>> START Document section

The dollar turned higher this week as jittery investors flocked to the greenback for its safe-haven appeal amid fears of a global economic slowdown.
For weeks, the dollar had been slipping as investors focused on weak U.S. economic news and improvements abroad. It is now making a comeback as disappointing news out of other regions join center stage.
Bleak outlooks from central banks in Europe, as well as signs of slower growth out of China, have rattled investors and boosted their demand for low-risk investments, including the dollar.
Softer risk appetite has pushed dollar up to a three-week high against the euro — below $1.28 — and the highest level this month against the pound. The dollar index, which tracks the buck against several major rivals, has climbed 3% this week.
Against the yen, also a low-risk currency, the dollar hit a 15-year low.
"It’s come to the market’s attention that the problems for recovery aren’t just in the United States," said Kathy Lien, director of currency research at Global Forex Trading. "Everything is congealing at the same time."

>> END Document section
>> START Provided data

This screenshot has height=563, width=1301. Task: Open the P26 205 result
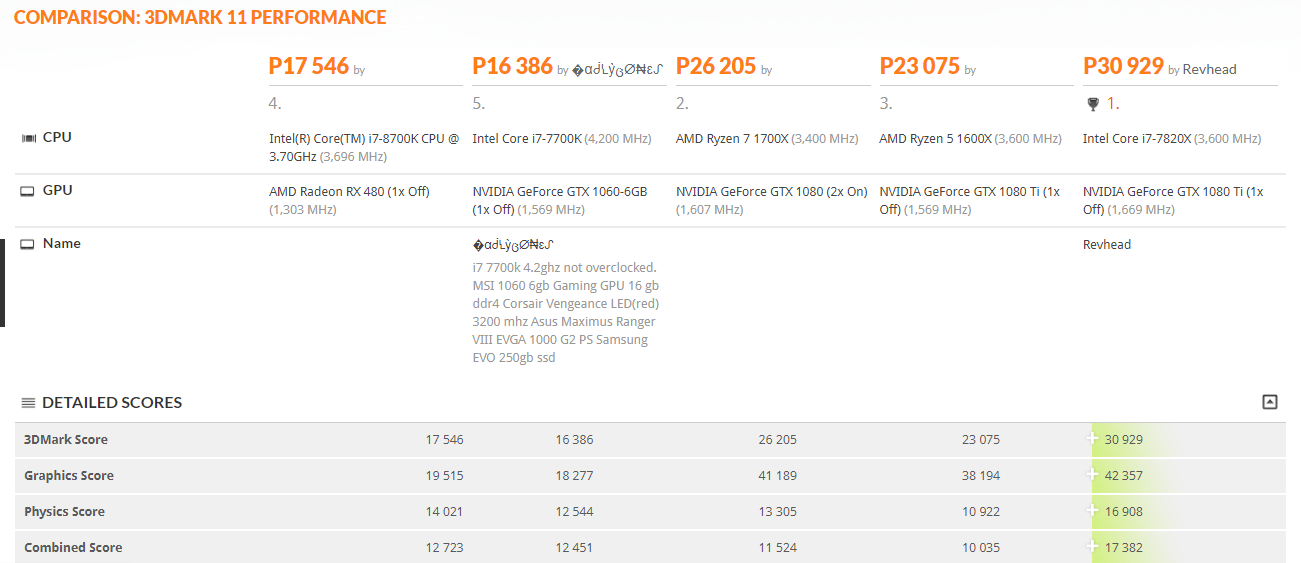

>> END Provided data

*What this exercise asks*
a: In the article on the dollar's rise, what position does Kathy Lien hold?
b: Based on the article on the dollar's rise, answer yes or no to each statement, quoting the words that decide it: (i) The dollar index has risen 3% this week. (ii) The dollar reached a 15-year high against the yen. (iii) Signs of slower growth in China unsettled investors.

*Answers to the problems*
a: Director of currency research at Global Forex Trading.

b:
(i) Yes: "The dollar index, which tracks the buck against several major rivals, has climbed 3% this week."
(ii) No: "Against the yen, also a low-risk currency, the dollar hit a 15-year low."
(iii) Yes: "as well as signs of slower growth out of China, have rattled investors"